* [Exercise directions]
Rewrite the material as a numbered list, from its first line through the line that contains "coordinates (512, 66).", and omit any blank lines.

* [Data for this task]
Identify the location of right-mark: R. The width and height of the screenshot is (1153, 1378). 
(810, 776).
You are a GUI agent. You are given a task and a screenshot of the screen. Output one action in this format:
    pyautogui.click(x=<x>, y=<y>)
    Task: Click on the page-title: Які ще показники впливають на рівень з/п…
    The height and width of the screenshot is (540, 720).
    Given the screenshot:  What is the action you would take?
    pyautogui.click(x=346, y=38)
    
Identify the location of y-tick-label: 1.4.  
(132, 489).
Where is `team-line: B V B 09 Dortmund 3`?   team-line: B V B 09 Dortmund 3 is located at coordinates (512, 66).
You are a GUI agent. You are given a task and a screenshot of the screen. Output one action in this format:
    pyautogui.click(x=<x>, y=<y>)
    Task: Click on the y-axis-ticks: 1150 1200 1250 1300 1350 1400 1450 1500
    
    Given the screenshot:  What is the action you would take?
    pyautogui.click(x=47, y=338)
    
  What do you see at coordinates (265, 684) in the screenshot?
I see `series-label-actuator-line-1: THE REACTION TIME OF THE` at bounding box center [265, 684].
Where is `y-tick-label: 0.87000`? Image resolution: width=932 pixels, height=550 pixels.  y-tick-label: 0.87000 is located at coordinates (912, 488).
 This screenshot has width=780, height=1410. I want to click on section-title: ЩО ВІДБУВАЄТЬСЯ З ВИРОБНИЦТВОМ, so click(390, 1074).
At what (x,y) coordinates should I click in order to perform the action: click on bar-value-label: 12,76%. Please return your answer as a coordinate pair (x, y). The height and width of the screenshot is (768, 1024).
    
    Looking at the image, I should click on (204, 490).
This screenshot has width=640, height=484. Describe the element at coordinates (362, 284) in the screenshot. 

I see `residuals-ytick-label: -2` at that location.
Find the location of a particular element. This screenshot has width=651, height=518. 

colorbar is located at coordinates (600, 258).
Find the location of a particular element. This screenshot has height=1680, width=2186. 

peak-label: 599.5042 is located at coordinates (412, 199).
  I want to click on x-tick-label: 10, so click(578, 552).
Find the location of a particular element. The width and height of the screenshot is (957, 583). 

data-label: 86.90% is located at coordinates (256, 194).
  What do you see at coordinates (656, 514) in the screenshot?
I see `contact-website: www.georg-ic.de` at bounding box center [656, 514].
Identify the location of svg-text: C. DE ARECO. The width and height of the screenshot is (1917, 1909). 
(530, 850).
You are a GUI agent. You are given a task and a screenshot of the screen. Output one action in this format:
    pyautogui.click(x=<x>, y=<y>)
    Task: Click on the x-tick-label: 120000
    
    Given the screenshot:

* [Result]
1. Identify the location of right-mark: R. The width and height of the screenshot is (1153, 1378). 
2. (810, 776).
3. You are a GUI agent. You are given a task and a screenshot of the screen. Output one action in this format:
4.     pyautogui.click(x=<x>, y=<y>)
5.     Task: Click on the page-title: Які ще показники впливають на рівень з/п…
6.     The height and width of the screenshot is (540, 720).
7.     Given the screenshot:  What is the action you would take?
8.     pyautogui.click(x=346, y=38)
9. Identify the location of y-tick-label: 1.4.  
10. (132, 489).
11. Where is `team-line: B V B 09 Dortmund 3`?   team-line: B V B 09 Dortmund 3 is located at coordinates (512, 66).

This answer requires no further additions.